- **WHAT TO PRODUCE**: The answer should match the entries below word for word, minus their pictures.

═══ GIVEN INFORMATION ═══

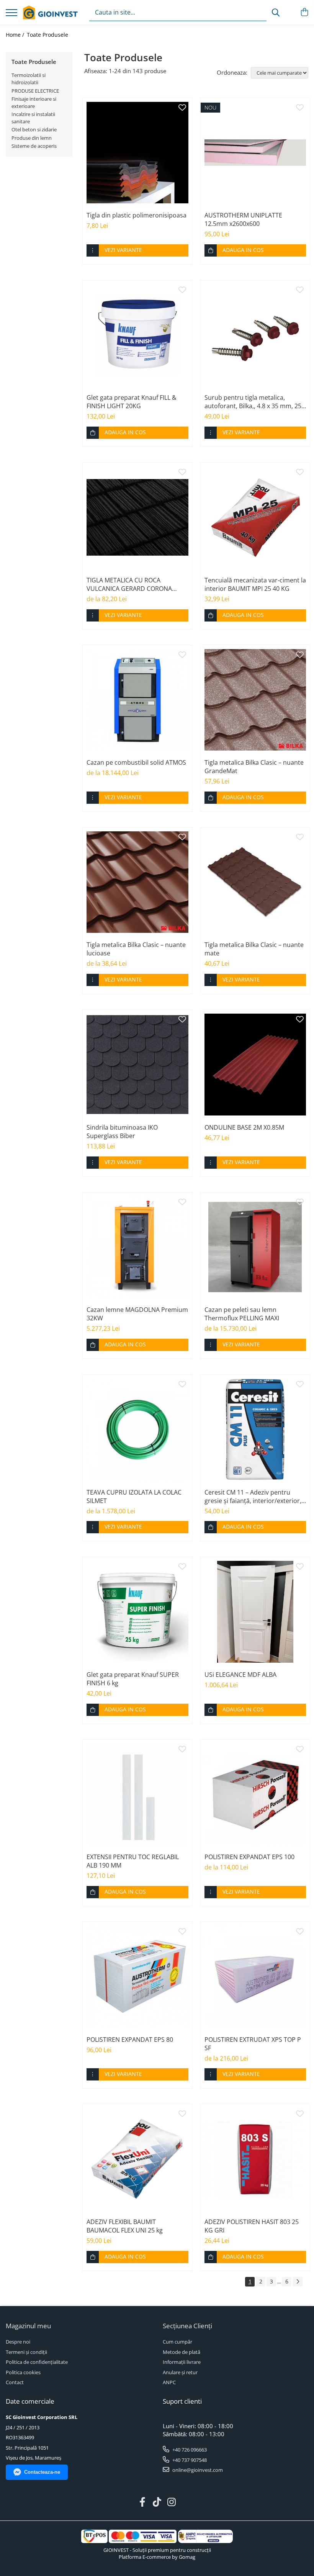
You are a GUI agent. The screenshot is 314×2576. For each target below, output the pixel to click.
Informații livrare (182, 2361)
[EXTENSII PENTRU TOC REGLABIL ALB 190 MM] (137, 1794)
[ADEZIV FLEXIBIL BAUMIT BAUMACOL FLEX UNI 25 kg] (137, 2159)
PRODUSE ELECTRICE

═══

- **COMPLETED TASK**:
You are a GUI agent. The screenshot is 314×2576. For each target below, output the pixel to click.
Informații livrare (182, 2361)
[EXTENSII PENTRU TOC REGLABIL ALB 190 MM] (137, 1794)
[ADEZIV FLEXIBIL BAUMIT BAUMACOL FLEX UNI 25 kg] (137, 2159)
PRODUSE ELECTRICE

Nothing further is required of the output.